--- start of Dataset content ---
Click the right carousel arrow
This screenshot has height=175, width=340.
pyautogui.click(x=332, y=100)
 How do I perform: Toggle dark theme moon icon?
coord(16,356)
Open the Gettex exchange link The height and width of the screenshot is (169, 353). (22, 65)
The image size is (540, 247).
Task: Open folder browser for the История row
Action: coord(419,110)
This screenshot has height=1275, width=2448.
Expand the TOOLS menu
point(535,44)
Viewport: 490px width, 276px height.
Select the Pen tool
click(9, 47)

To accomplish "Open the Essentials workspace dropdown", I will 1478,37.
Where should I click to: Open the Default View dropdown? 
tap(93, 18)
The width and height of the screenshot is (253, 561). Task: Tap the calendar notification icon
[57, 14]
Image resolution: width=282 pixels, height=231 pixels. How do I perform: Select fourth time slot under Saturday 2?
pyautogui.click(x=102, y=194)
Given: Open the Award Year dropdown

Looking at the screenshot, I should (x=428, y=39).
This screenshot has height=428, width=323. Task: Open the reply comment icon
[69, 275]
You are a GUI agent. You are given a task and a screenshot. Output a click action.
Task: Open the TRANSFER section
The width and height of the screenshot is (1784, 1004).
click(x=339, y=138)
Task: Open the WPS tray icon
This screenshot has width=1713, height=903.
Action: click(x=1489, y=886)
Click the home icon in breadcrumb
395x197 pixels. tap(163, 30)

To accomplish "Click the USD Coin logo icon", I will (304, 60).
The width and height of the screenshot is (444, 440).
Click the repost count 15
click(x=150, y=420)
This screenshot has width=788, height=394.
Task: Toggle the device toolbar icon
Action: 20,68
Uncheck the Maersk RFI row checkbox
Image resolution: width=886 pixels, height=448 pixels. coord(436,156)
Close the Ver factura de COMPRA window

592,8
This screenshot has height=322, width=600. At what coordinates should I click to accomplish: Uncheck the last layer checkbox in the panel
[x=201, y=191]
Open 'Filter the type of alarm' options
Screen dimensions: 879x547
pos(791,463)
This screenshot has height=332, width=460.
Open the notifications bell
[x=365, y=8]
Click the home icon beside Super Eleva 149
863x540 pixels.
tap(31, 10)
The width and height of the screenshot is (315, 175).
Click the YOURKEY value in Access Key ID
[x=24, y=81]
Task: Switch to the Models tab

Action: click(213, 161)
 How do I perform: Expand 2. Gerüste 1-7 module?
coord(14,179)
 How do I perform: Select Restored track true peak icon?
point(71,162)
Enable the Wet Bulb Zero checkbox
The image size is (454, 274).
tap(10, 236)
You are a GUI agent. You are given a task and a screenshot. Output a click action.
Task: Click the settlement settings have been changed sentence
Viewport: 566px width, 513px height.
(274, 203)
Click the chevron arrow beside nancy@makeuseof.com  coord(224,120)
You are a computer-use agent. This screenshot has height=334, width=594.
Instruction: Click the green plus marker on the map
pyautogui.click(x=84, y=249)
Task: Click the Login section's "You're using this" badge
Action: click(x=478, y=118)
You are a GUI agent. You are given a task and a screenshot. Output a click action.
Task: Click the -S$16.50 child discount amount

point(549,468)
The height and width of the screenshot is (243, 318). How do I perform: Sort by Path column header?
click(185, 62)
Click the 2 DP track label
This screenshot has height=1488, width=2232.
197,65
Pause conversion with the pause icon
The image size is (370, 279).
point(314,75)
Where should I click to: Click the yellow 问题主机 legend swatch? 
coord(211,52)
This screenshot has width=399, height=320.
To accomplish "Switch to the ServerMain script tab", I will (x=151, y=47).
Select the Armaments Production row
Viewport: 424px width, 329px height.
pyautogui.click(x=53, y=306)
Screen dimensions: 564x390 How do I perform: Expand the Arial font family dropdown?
--- end of Dataset content ---
Can you extract every line above and reproduce each one verbatim?

■ Reply
Click the right carousel arrow
This screenshot has height=175, width=340.
pyautogui.click(x=332, y=100)
 How do I perform: Toggle dark theme moon icon?
coord(16,356)
Open the Gettex exchange link The height and width of the screenshot is (169, 353). (22, 65)
The image size is (540, 247).
Task: Open folder browser for the История row
Action: coord(419,110)
This screenshot has height=1275, width=2448.
Expand the TOOLS menu
point(535,44)
Viewport: 490px width, 276px height.
Select the Pen tool
click(9, 47)

To accomplish "Open the Essentials workspace dropdown", I will 1478,37.
Where should I click to: Open the Default View dropdown? 
tap(93, 18)
The width and height of the screenshot is (253, 561). Task: Tap the calendar notification icon
[57, 14]
Image resolution: width=282 pixels, height=231 pixels. How do I perform: Select fourth time slot under Saturday 2?
pyautogui.click(x=102, y=194)
Given: Open the Award Year dropdown

Looking at the screenshot, I should (x=428, y=39).
This screenshot has height=428, width=323. Task: Open the reply comment icon
[69, 275]
You are a GUI agent. You are given a task and a screenshot. Output a click action.
Task: Open the TRANSFER section
The width and height of the screenshot is (1784, 1004).
click(x=339, y=138)
Task: Open the WPS tray icon
This screenshot has width=1713, height=903.
Action: click(x=1489, y=886)
Click the home icon in breadcrumb
395x197 pixels. tap(163, 30)

To accomplish "Click the USD Coin logo icon", I will (304, 60).
The width and height of the screenshot is (444, 440).
Click the repost count 15
click(x=150, y=420)
This screenshot has width=788, height=394.
Task: Toggle the device toolbar icon
Action: 20,68
Uncheck the Maersk RFI row checkbox
Image resolution: width=886 pixels, height=448 pixels. coord(436,156)
Close the Ver factura de COMPRA window

592,8
This screenshot has height=322, width=600. At what coordinates should I click to accomplish: Uncheck the last layer checkbox in the panel
[x=201, y=191]
Open 'Filter the type of alarm' options
Screen dimensions: 879x547
pos(791,463)
This screenshot has height=332, width=460.
Open the notifications bell
[x=365, y=8]
Click the home icon beside Super Eleva 149
863x540 pixels.
tap(31, 10)
The width and height of the screenshot is (315, 175).
Click the YOURKEY value in Access Key ID
[x=24, y=81]
Task: Switch to the Models tab

Action: click(213, 161)
 How do I perform: Expand 2. Gerüste 1-7 module?
coord(14,179)
 How do I perform: Select Restored track true peak icon?
point(71,162)
Enable the Wet Bulb Zero checkbox
The image size is (454, 274).
tap(10, 236)
You are a GUI agent. You are given a task and a screenshot. Output a click action.
Task: Click the settlement settings have been changed sentence
Viewport: 566px width, 513px height.
(274, 203)
Click the chevron arrow beside nancy@makeuseof.com  coord(224,120)
You are a computer-use agent. This screenshot has height=334, width=594.
Instruction: Click the green plus marker on the map
pyautogui.click(x=84, y=249)
Task: Click the Login section's "You're using this" badge
Action: click(x=478, y=118)
You are a GUI agent. You are given a task and a screenshot. Output a click action.
Task: Click the -S$16.50 child discount amount

point(549,468)
The height and width of the screenshot is (243, 318). How do I perform: Sort by Path column header?
click(185, 62)
Click the 2 DP track label
This screenshot has height=1488, width=2232.
197,65
Pause conversion with the pause icon
The image size is (370, 279).
point(314,75)
Where should I click to: Click the yellow 问题主机 legend swatch? 
coord(211,52)
This screenshot has width=399, height=320.
To accomplish "Switch to the ServerMain script tab", I will (x=151, y=47).
Select the Armaments Production row
Viewport: 424px width, 329px height.
pyautogui.click(x=53, y=306)
Screen dimensions: 564x390 How do I perform: Expand the Arial font family dropdown?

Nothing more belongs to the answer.